I remember when my brother and his family moved to suburban Detroit.
It was about 15 years ago, and even back then, Detroit was so bad, my sister-in-law insisted I tell people here in Texas that they were going to live in "suburban" Detroit, with the emphasis on "suburban."
She didn't want people to think she and my brother were endangering their family by moving to actual Detroit! And although we'd all heard plenty of bad stuff about "the D," as colloquial expressionism is trying to re-brand Motown, it wasn't until I visited them at their new home that I saw for myself how badly bizarre a place it is.
Of course, that was 15 years ago. It's even worse today.
Back then, on my first evening in Michigan, my brother offered to take me on a drive to downtown Detroit and the riverfront. It started off normally enough, through the western stretch of the metropolitan area's suburban sprawl, much of which differed little from older suburban areas around Dallas and Fort Worth. But my brother didn't need to tell me when we'd crossed the city line from Dearborn into Detroit. It was as if an invisible wall of dereliction, neglect, poverty, abandonment, and despair opened up and swallowed us.
Detroit's empty streets are now legendary, as are the weed-choked fields that used to be urban neighborhoods of trim single-family homes. Every now and then, a tumble-down shack could be seen among meadows with grass tall enough to harvest with farm equipment. A liquor store, usually the only building with any activity around it, anchored just about any block with commercial buildings still standing. We drove past the old Tigers Stadium, which my brother said the city would soon be tearing down, since the venerable team had decided to build a new baseball palace downtown, near the river. Die-hard Tigers fans were still livid over the prospect, even if going to games in a new neighborhood would likely be far safer.
Off in the distance, I could see a pock-marked tower of a building, standing grandly off to the side of the urban wasteland. It was Michigan Central Station, a once proud symbol of Detroit's economic might, now languishing in blatant decrepitude, its 18 stories of office space gutted, its haunting profile ridiculed by flimsy chain-link fencing and razor wire that, by the look of all the graffiti, only keeps out those willing to abide by the law.

> Given request:
In the passage about driving into Detroit, from which place did the drive cross the city line into Detroit?

> Information provided:
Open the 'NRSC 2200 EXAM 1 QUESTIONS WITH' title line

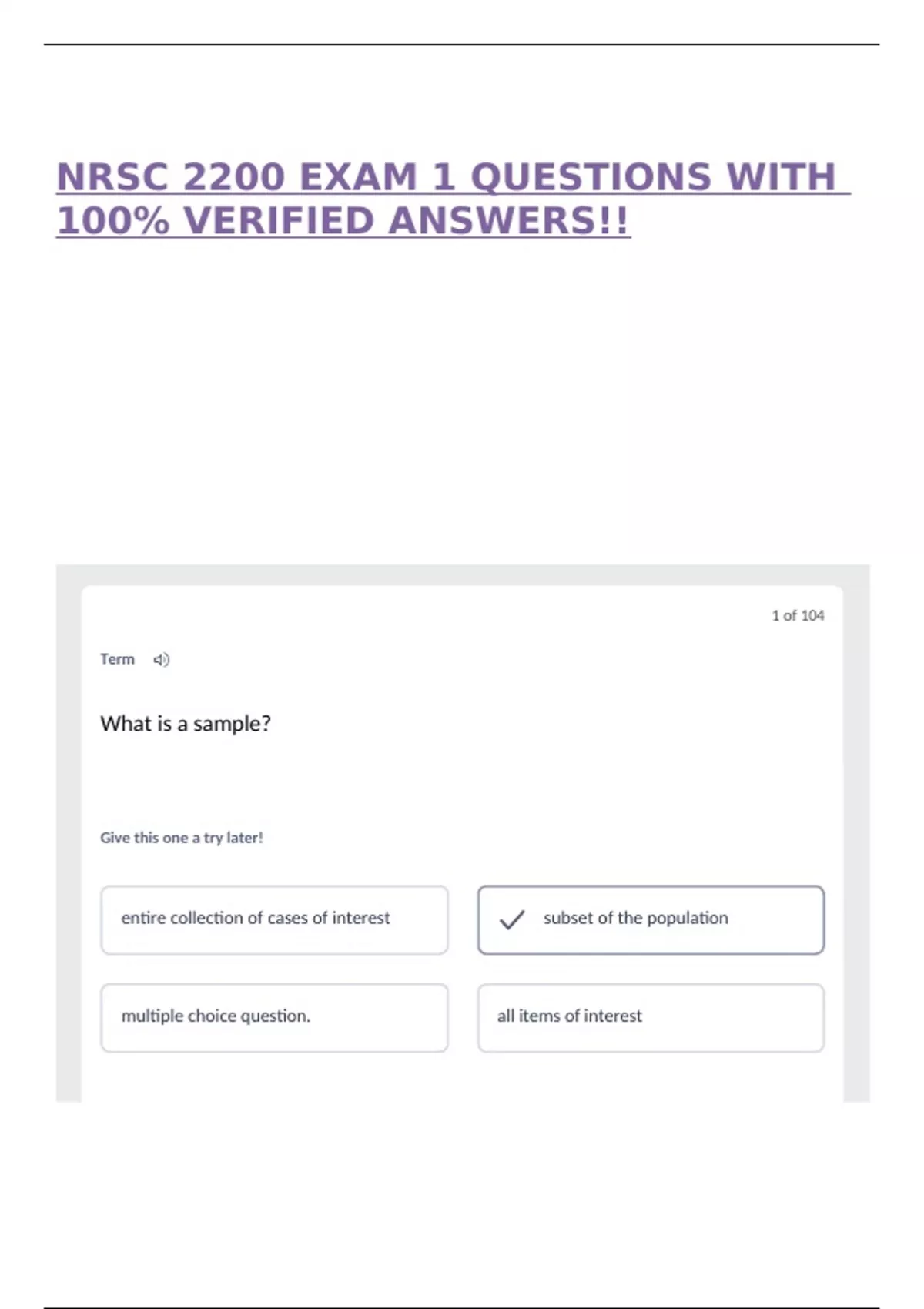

==

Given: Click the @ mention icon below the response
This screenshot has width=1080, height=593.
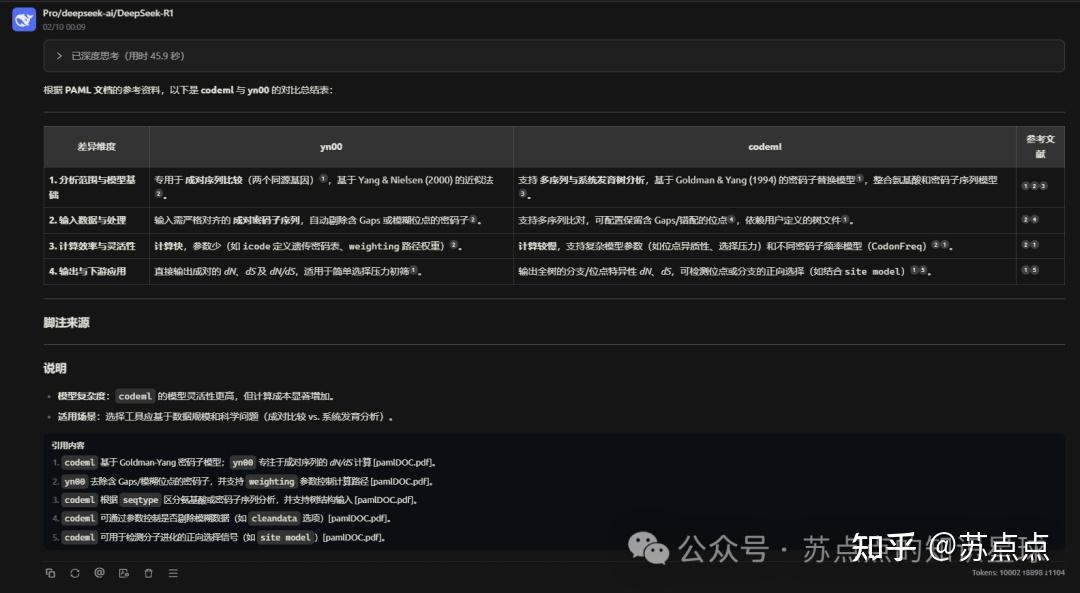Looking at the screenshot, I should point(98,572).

> Correct answer:
Dearborn